BLUE SKIES DEPARTMENT
       The device is automated by replacing the pots with FET ladders driven by a six level BCD code with address. The simple form of the FET ladder is shown in Figure 12. The least significant bit causes a resistance variation of one in sixty-four; the most significant bit, a variation of thirty-two parts in sixty-four; which, although not a continuous scale, comes very close. The pots which once directly controlled the three functions revert to a central clocked A to D converter and are addressed sequentially. When the method of storage, whether it be static as in punched tape or mass magnetic memory, or dynamic memory on the master tape itself - is not to be utilized, the information from the individual pot is simply recycled back to its respective function. The foremost advantage of the system is the rather uncomplicated decoding; the FET ladder is inherently compatible with BCD input, and requires no individual D to A converters, Sample and Hold gates, and reduces the complexity of the control signal-to-resistance interface.

ANALYSIS
       The Parametric Equalizer is an appropriate compromise between a three-knob switched frequency equalizer, a graphic equalizer, and a program equalizer; and adds the capability for automation.

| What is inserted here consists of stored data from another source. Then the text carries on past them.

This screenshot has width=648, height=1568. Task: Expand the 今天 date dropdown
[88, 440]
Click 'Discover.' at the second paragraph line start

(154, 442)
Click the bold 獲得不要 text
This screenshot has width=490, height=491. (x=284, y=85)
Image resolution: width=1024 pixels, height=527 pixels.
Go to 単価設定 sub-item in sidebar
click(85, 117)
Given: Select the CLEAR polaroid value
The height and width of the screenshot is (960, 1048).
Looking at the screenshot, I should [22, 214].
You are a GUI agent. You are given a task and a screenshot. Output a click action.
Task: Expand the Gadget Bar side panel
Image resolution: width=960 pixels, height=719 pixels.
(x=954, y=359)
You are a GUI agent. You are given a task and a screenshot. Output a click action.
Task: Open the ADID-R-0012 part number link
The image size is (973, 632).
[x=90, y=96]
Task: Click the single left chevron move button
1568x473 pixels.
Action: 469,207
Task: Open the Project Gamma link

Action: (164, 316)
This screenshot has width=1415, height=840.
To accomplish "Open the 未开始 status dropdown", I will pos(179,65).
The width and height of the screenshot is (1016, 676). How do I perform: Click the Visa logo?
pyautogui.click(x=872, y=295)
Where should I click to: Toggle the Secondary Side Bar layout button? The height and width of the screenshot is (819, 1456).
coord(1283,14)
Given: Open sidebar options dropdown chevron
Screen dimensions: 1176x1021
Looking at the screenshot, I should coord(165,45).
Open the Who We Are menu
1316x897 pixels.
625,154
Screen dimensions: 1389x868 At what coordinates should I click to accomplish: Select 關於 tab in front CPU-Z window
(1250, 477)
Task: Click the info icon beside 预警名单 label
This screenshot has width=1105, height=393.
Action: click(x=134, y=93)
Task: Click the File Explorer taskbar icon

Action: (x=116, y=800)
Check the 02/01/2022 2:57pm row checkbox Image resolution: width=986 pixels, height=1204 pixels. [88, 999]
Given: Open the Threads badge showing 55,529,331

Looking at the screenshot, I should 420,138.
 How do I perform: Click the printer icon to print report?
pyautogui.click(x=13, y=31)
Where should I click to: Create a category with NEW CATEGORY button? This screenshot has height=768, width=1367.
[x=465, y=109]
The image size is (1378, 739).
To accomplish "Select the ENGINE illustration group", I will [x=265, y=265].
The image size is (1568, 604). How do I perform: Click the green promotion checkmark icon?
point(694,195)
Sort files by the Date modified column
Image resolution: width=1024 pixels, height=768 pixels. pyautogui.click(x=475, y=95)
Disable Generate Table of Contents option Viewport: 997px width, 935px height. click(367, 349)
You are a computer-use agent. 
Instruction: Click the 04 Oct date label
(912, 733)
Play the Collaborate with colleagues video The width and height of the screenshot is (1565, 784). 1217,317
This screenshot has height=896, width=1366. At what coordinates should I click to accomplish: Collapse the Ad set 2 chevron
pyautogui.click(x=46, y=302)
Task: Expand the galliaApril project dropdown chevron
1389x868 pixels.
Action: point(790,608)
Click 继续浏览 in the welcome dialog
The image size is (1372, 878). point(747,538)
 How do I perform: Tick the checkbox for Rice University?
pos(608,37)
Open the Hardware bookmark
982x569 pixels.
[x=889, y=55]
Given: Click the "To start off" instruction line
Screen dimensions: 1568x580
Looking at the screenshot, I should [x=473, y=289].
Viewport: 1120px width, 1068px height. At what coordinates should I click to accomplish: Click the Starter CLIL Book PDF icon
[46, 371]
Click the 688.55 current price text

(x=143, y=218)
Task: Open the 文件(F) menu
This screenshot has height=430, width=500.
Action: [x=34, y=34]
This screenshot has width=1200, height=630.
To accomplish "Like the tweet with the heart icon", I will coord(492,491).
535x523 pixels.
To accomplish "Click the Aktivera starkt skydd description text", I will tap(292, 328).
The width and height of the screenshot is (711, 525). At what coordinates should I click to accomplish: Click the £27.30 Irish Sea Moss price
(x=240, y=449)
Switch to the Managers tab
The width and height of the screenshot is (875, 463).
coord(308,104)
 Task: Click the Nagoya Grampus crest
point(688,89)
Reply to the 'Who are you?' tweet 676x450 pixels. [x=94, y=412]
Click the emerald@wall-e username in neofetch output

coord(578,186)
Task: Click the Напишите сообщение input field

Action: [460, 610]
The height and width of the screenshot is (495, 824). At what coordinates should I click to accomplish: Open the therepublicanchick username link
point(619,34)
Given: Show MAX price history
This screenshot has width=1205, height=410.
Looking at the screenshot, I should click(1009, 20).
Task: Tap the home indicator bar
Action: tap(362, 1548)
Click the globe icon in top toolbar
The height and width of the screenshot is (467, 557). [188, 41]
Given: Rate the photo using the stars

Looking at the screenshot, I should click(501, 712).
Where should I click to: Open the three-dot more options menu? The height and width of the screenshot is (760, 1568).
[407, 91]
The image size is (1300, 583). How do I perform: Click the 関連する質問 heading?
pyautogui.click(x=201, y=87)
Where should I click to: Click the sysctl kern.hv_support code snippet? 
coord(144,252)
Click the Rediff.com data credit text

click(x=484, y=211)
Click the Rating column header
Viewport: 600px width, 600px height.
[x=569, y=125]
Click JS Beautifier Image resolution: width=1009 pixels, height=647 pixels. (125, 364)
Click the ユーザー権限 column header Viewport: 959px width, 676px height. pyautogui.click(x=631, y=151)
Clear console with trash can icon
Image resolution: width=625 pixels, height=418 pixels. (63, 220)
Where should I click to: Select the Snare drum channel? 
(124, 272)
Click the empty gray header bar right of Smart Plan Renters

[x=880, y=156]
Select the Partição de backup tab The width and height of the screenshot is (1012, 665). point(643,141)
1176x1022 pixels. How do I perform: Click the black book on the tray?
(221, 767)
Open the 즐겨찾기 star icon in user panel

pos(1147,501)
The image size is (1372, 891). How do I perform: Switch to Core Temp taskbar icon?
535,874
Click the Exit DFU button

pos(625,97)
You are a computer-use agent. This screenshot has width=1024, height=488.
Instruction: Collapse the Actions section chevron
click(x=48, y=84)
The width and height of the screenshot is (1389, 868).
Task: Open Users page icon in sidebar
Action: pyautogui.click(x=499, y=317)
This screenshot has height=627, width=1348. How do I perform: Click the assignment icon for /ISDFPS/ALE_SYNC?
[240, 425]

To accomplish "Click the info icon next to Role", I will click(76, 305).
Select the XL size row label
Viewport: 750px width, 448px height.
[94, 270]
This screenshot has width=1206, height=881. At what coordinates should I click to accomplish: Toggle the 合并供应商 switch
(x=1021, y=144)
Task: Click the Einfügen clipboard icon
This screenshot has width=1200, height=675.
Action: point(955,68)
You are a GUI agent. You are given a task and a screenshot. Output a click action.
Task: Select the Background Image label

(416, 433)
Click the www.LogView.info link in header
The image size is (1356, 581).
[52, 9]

The equalizer can produce a very sharp notch, like a graphic, and hold the shape over various depths to remove, say, the low frequency resonance in an acoustic guitar being picked up by a cardioid microphone. In its broadest position the equalizer looks broader than most broad peaks in peaking equalizers. It can produce a peak at any frequency and shape and contour its effect to match an anomaly to be removed. Although a three-band model cannot construct as complex a characteristic as a graphic, its variable shape and frequency let it come closer to an average correction than a typical equalizer. And it is much faster than a graphic in that one can hear the peak being swept through the point of correction, and one can accurately and quickly judge the frequency and amount of correction needed. its curves are broad enough so that the mid-section can apply to broad boost to the upper mid-range, while the high frequency section can apply a sharp dip to remove vocal sibilances concentrated around one frequency. The unit can simulate perspective effects, like loudness contours, accurately. Finally, the Parametric Equalizer can provide a number of special effects by sweeping frequency.

       As equalizer performance requirement have become more stringent, new signal processing techniques have become necessary. The development of Parametric Equalization is the first step in providing the audio engineer with complete control of spectrum modification while providing a foundation for future automation.